Gazeta Wyborcza - Regionalna (Stoleczna)
„Czekolinda” nie wiedziała?
Karolinę P. prokuratura oskarżyła o kierowanie grupą przestępczą czerpiącą korzyści majątkowe z uprawiania prostytucji. 33-latka się nie przyznaje.
Agencja towarzyska Rasputin działała od grudnia 2014 r. Na gości lokalu przy ul. Wiertniczej 72 czekało kilkadziesiąt prostytutek z Polski, Ukrainy i Białorusi. Przez dwa lata – według wyliczeń śledczych – biznes przyniósł blisko 5 mln zł. Śledczy są przekonani, że lokalem kierowała Karolina P. (rocznik 1987), pseudonim Czekolinda. Przedstawili jej zarzuty kierowania grupą przestępczą, czerpania korzyści majątkowych z uprawiania prostytucji przez inne osoby i tzw. prania brudnych pieniędzy.

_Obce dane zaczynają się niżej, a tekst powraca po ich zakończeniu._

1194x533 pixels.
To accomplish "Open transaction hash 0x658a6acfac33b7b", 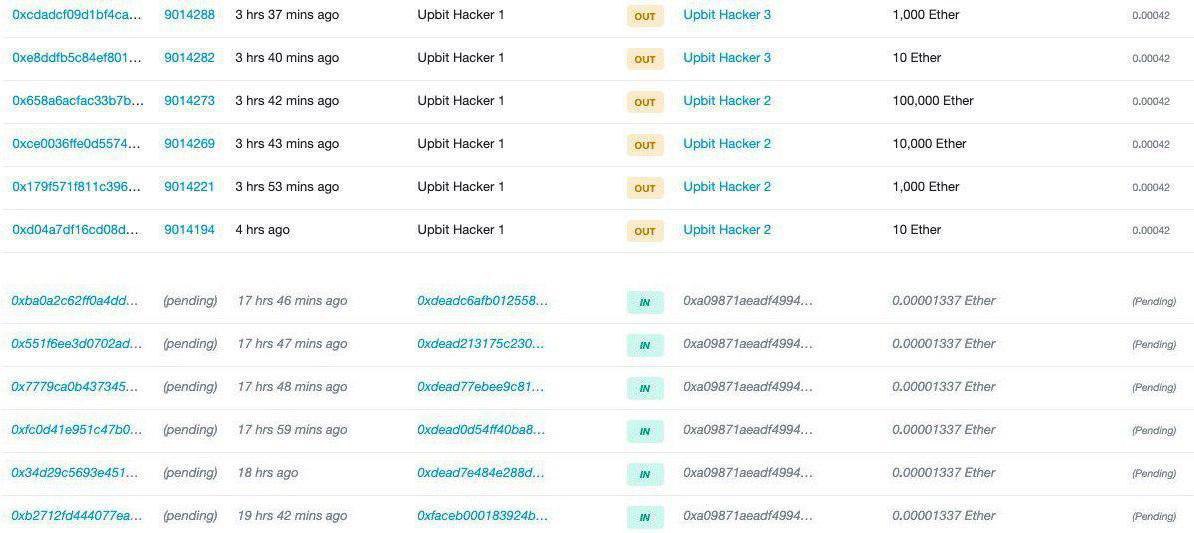I will tap(77, 101).
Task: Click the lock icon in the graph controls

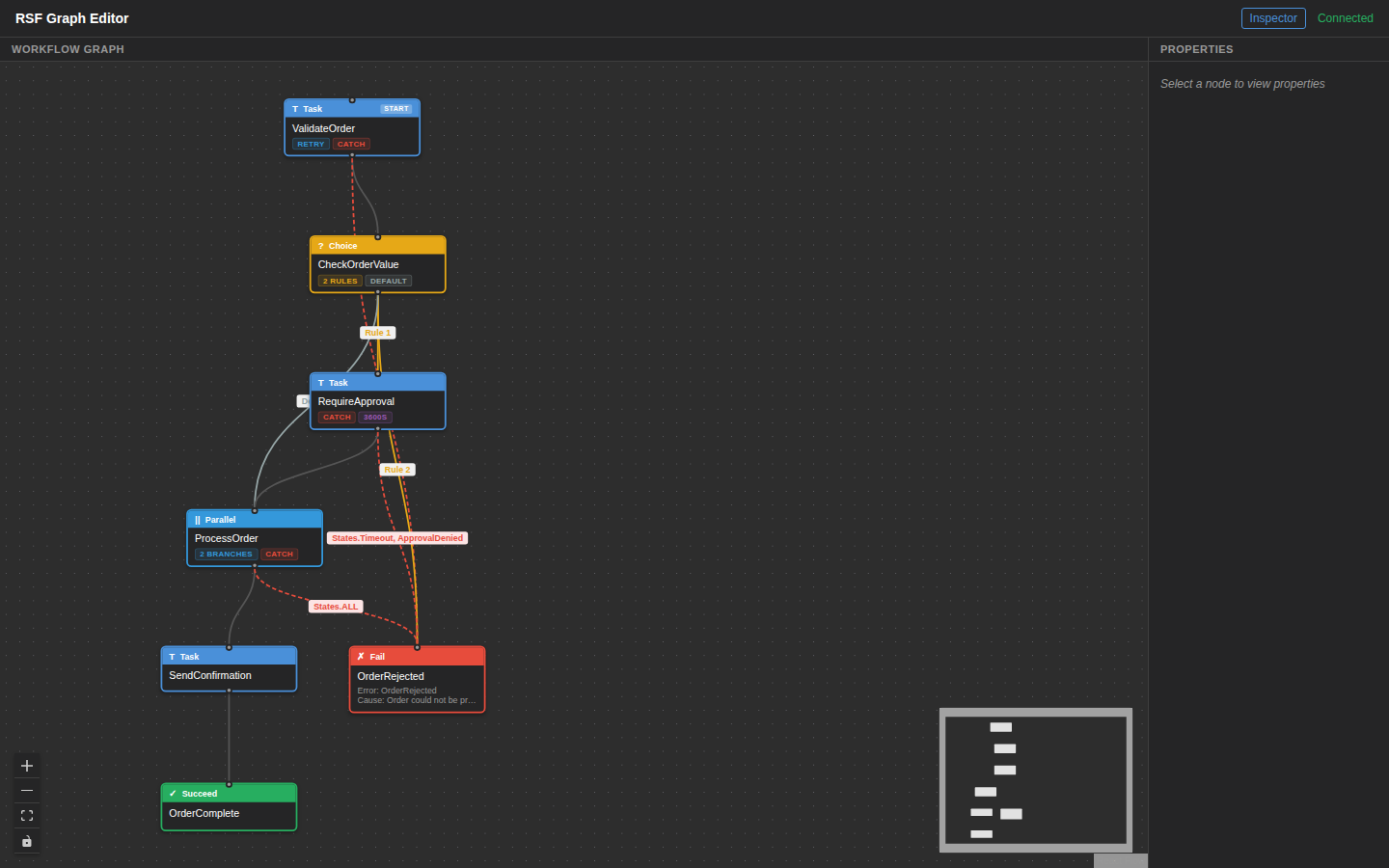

Grozi za to do 15 lat więzienia.
Wczoraj, w ponad rok po rozpoczęciu procesu, Karolina P. pojawiła się w sądzie. Nie przyznała się do prokuratorskich zarzutów. – Zostałam wmanewrowana w sytuację, która jest po prostu nieprawdziwa – przekonywała „Czekolinda”. Opowiadała, że do prowadzenia Rasputina namówiła ją Dorota B. („Dolores”), która wcześniej prowadziła ten sam lokal. „Czekolinda” zarzeka się, że nie wiedziała, że działała tam agencja towarzyska. – Takich klubów w Warszawie jest mnóstwo. Nie widziałam w tym nic złego – mówiła Karolina P.
To była swoista seksfranczyza. Karolina P. miała dzielić się zyskami z Dorotą B. po połowie. B. zapewniła dziewczyny, P. miała zatrudnić ochroniarzy. – Po jakimś czasie Dorota stwierdziła, że ją oszukujemy i dajemy jej za mało pieniędzy. Zażądała, żebyśmy zwrócili jej 80 tys. zł. Później otworzyła swój klub, a nas zatrzymano – mówiła Karolina P.